*** Opening Working data ***

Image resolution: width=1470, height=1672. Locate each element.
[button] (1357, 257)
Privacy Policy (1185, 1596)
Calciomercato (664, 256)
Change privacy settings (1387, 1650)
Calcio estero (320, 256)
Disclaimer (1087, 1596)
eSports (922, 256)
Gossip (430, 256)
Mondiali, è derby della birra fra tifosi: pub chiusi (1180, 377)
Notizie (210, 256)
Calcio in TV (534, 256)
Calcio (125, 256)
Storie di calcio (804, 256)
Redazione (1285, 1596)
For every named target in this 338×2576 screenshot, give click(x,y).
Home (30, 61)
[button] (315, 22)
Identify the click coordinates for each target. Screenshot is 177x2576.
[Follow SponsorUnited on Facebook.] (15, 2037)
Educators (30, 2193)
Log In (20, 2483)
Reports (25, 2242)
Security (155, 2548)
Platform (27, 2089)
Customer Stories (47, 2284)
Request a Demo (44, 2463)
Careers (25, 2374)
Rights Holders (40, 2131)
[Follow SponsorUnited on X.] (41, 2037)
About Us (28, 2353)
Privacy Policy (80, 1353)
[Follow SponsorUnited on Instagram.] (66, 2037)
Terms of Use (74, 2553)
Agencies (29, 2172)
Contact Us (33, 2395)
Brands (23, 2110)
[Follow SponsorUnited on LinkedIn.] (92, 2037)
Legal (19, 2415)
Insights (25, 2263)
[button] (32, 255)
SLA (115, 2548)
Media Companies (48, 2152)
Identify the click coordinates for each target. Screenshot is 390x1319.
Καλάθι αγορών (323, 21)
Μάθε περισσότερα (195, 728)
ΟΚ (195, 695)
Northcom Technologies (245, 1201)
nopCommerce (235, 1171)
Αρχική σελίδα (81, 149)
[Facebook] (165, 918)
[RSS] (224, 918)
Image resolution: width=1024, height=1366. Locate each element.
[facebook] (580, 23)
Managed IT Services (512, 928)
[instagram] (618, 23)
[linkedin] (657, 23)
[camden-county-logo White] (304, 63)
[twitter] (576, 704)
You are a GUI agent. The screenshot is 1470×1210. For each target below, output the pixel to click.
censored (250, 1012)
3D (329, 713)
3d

*** Closing Working data ***

__What the task requires__: Once you reach the line with "Notizie (210, 256)" in the data above, copy it and every line after it exactly, up to and including the line with "Screenshot is 177x2576.".

__Output of the task__:
Notizie (210, 256)
Calcio in TV (534, 256)
Calcio (125, 256)
Storie di calcio (804, 256)
Redazione (1285, 1596)
For every named target in this 338×2576 screenshot, give click(x,y).
Home (30, 61)
[button] (315, 22)
Identify the click coordinates for each target. Screenshot is 177x2576.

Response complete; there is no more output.